Build access around IAM Identity Center

In modern AWS environments, human access is usually better through IAM Identity Center than individual IAM users.

Recommended model:

  • integrate with your corporate IdP
  • use group-based access
  • define permission sets per account type
  • keep production admin access tightly controlled

Example roles:

  • Platform-Admin
  • Security-Audit
  • Developer-ReadOnly-Prod
  • Developer-PowerUser-Dev

This makes onboarding and offboarding much easier.

Use SCPs as hard guardrails, not as detailed policy

SCPs sit above IAM policy, so they should be used carefully.

Common examples:

  • block unapproved regions
  • prevent CloudTrail disablement
  • prevent GuardDuty or Config shutdown
  • restrict root account usage
  • block unapproved services

The practical rule is simple: use SCPs for things that must never happen.

Network design: central control vs full isolation

Networking is one of the biggest landing-zone design decisions.

Centralized model

  • Transit Gateway
  • central egress
  • shared firewall and DNS

Pros:

  • consistent policy
  • easier visibility

Cons:

  • higher dependency on the network account
  • more complexity

Fully isolated model

  • separate VPCs per account
  • connect only where needed

Pros:

  • stronger isolation
  • higher team autonomy

Cons:

  • duplicated effort and cost

A balanced pattern is often shared network account + isolated workload VPCs.

Centralize logs and security from day one

A real landing zone should include:

  • organization-wide CloudTrail
  • AWS Config aggregation
  • GuardDuty at the organization level
  • Security Hub aggregation
  • centralized S3 log buckets

Without central logging, incident response becomes far harder than it should be.

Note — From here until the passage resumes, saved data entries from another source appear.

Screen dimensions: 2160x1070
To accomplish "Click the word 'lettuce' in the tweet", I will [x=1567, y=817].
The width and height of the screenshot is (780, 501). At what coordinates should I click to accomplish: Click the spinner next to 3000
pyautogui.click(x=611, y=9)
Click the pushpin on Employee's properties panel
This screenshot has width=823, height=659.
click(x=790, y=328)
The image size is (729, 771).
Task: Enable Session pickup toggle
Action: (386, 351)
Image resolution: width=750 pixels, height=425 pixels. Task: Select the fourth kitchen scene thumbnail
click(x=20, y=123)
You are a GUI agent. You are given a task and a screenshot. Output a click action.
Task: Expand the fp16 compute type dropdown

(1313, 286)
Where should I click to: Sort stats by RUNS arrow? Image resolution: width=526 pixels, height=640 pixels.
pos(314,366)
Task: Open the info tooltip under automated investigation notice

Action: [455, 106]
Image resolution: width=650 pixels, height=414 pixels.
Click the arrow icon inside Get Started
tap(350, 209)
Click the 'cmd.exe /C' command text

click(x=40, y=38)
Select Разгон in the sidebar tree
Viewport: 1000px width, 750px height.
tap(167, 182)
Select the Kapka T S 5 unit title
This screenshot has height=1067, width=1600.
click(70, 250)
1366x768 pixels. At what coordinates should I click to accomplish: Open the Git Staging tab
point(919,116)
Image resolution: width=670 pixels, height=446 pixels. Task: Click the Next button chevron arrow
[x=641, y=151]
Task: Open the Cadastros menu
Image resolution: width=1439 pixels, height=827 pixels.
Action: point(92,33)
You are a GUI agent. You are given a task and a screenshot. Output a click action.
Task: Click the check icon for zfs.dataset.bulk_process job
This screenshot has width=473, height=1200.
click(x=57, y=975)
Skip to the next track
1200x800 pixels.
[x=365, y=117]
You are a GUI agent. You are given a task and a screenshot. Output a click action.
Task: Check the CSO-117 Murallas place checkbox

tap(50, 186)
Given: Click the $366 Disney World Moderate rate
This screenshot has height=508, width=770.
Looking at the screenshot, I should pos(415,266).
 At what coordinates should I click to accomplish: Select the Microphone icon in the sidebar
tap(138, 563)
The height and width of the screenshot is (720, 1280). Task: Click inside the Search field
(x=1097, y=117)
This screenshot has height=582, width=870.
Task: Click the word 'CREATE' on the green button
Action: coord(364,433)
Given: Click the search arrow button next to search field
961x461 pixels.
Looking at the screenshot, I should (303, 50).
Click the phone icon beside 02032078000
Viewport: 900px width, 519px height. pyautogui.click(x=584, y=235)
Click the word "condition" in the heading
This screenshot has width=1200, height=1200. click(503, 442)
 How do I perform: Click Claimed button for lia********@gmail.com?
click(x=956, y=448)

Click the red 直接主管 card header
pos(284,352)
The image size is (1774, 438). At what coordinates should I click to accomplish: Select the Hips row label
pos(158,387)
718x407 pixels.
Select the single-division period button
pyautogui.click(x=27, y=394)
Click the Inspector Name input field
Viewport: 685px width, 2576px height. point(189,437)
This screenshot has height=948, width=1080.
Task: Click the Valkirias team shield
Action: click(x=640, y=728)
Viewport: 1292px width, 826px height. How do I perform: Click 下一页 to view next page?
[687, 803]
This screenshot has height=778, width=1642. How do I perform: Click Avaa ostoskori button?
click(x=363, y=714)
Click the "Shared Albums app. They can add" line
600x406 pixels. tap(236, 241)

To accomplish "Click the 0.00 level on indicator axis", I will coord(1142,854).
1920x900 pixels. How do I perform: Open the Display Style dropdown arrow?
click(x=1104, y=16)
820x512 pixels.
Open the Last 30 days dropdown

Cost governance is also part of the landing zone

Multi-account design helps not only with security but also with financial responsibility.

Good practices:

  • clear account naming
  • enforced tag policies
  • per-account budgets
  • explicit handling of shared account cost allocation

Common mistakes

  • keeping prod and dev in the same account
  • continuing to create IAM users for people
  • skipping a central logging account
  • creating VPCs without IP planning
  • overusing SCPs until teams cannot operate

A practical rollout sequence

  1. create AWS Organizations
  2. define the OU structure
  3. create audit, log-archive, network, and shared-services
  4. integrate IAM Identity Center with your IdP
  5. apply minimal SCP guardrails
  6. centralize logs and security
  7. onboard workload accounts

Closing thoughts

An AWS landing zone is not just a way to split accounts. It is a long-term operating model for access control, security, networking, cost governance, and auditability.

It may feel heavier at the beginning, but the cost of not having it grows much faster as the platform scales.